▶ **Description of the task**:
Only the lines from the one containing "Click the large orange swatch in preview" through the final line of the entries below are wanted, each copied exactly.

▶ **Provided data**:
-- Opening Marker --

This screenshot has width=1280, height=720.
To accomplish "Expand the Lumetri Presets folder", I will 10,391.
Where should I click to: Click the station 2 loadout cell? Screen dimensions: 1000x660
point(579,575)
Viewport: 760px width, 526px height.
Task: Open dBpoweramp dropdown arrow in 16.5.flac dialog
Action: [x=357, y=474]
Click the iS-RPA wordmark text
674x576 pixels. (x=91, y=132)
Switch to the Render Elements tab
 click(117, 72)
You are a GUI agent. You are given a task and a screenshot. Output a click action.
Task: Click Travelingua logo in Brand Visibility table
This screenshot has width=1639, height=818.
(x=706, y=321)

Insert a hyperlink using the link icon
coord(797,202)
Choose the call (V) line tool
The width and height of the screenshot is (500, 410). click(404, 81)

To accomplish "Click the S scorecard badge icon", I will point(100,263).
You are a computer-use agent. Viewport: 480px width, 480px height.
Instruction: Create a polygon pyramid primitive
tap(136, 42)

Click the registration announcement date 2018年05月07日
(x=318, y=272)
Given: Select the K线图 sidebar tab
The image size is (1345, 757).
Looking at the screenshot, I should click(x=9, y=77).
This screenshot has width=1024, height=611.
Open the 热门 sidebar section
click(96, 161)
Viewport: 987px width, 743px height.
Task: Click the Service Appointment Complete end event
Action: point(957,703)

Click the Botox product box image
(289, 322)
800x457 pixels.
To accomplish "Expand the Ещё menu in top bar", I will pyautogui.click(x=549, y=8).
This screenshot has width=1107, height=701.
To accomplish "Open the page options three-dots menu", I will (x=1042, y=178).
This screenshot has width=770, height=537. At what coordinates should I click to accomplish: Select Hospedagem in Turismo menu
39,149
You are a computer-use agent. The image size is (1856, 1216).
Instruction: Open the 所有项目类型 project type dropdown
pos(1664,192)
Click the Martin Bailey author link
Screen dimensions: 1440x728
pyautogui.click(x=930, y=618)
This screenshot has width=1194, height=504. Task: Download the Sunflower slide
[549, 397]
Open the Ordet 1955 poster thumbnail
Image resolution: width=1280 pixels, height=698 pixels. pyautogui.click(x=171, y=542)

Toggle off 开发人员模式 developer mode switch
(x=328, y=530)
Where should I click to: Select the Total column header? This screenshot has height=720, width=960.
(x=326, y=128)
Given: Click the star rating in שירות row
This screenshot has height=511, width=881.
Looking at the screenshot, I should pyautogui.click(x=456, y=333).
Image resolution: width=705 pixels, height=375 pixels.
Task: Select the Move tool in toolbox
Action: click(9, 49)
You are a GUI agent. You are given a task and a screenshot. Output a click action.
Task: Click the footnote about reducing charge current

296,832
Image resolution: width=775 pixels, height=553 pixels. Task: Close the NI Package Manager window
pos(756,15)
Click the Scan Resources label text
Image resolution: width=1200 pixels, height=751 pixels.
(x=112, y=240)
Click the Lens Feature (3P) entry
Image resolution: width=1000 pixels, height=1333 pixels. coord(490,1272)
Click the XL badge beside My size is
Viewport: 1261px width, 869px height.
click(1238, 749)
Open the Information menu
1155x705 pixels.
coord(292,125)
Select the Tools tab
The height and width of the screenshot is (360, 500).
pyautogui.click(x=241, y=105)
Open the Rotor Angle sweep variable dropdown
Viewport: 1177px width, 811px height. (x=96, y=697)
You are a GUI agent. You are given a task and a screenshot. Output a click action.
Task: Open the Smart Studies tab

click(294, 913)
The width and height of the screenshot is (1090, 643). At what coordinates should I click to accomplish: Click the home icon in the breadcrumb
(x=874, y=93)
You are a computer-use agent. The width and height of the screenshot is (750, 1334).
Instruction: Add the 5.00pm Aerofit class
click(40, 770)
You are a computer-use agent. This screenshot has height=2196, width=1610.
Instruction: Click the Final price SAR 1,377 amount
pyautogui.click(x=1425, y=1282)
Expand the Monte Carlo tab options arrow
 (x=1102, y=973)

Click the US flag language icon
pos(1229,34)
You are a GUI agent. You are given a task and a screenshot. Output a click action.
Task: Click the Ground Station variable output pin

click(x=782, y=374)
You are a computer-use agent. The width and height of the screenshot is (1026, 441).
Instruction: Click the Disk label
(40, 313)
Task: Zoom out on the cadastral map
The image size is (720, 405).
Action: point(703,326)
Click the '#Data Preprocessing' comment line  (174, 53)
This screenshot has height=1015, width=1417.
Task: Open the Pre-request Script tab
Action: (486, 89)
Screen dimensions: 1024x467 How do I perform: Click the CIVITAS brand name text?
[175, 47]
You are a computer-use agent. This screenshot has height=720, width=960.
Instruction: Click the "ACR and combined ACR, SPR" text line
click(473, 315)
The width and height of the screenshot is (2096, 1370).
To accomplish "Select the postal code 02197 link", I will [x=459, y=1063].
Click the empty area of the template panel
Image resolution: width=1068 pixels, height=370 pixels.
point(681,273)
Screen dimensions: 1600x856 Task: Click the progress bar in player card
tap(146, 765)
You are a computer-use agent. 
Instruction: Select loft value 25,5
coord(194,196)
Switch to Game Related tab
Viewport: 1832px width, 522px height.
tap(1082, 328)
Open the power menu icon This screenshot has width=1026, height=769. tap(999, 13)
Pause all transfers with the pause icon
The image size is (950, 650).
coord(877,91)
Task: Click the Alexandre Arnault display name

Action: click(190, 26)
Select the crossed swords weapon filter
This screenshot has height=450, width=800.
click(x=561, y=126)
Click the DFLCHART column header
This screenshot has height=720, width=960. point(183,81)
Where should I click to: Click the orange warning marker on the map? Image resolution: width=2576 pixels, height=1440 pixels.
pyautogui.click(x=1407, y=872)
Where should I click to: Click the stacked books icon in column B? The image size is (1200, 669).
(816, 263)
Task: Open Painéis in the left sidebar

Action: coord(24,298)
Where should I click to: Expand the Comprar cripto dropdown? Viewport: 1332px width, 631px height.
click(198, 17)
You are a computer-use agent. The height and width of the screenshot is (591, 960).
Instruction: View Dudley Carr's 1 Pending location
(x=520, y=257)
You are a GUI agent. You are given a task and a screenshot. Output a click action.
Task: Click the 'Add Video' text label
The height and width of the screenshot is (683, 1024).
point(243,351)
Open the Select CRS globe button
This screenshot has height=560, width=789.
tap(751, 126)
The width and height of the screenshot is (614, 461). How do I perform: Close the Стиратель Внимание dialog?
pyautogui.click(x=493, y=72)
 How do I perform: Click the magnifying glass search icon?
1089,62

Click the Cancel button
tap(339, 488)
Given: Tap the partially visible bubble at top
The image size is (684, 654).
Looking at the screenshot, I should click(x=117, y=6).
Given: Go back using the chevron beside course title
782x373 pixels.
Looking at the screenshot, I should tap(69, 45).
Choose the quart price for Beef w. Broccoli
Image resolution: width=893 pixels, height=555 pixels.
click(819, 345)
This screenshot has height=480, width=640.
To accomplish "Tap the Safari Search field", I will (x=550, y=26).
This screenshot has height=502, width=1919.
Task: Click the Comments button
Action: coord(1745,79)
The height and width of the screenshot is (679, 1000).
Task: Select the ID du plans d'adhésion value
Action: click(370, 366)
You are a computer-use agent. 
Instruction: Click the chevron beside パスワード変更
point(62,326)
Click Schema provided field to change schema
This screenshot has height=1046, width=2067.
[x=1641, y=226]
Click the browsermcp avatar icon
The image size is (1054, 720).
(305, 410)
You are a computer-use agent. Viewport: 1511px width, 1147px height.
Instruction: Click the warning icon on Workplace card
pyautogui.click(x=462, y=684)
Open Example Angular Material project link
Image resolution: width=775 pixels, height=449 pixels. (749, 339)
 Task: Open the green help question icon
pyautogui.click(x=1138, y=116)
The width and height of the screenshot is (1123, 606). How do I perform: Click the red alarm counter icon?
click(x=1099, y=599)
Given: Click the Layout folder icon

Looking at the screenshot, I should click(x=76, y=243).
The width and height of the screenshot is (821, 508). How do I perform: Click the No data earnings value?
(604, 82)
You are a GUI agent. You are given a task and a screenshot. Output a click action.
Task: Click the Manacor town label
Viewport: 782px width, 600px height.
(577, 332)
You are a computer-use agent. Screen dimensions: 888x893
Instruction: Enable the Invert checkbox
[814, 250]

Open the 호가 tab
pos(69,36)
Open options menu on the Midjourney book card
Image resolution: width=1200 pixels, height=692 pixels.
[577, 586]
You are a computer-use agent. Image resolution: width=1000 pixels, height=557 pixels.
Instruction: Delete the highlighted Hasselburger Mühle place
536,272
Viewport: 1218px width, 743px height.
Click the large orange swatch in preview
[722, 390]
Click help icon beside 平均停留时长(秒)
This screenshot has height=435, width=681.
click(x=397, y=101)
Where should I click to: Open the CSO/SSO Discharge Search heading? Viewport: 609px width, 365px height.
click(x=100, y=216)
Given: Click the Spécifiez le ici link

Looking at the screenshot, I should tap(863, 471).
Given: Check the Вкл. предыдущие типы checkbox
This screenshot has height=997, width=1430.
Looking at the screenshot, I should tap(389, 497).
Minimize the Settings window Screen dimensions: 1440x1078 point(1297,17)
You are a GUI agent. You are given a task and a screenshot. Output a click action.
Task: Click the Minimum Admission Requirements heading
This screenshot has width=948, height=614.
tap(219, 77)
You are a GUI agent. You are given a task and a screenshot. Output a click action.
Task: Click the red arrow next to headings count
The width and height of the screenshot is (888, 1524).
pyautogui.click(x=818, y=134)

-- Closing Marker --

▶ **Answer section**:
Click the large orange swatch in preview
[722, 390]
Click help icon beside 平均停留时长(秒)
This screenshot has height=435, width=681.
click(x=397, y=101)
Where should I click to: Open the CSO/SSO Discharge Search heading? Viewport: 609px width, 365px height.
click(x=100, y=216)
Given: Click the Spécifiez le ici link

Looking at the screenshot, I should tap(863, 471).
Given: Check the Вкл. предыдущие типы checkbox
This screenshot has height=997, width=1430.
Looking at the screenshot, I should tap(389, 497).
Minimize the Settings window Screen dimensions: 1440x1078 point(1297,17)
You are a GUI agent. You are given a task and a screenshot. Output a click action.
Task: Click the Minimum Admission Requirements heading
This screenshot has width=948, height=614.
tap(219, 77)
You are a GUI agent. You are given a task and a screenshot. Output a click action.
Task: Click the red arrow next to headings count
The width and height of the screenshot is (888, 1524).
pyautogui.click(x=818, y=134)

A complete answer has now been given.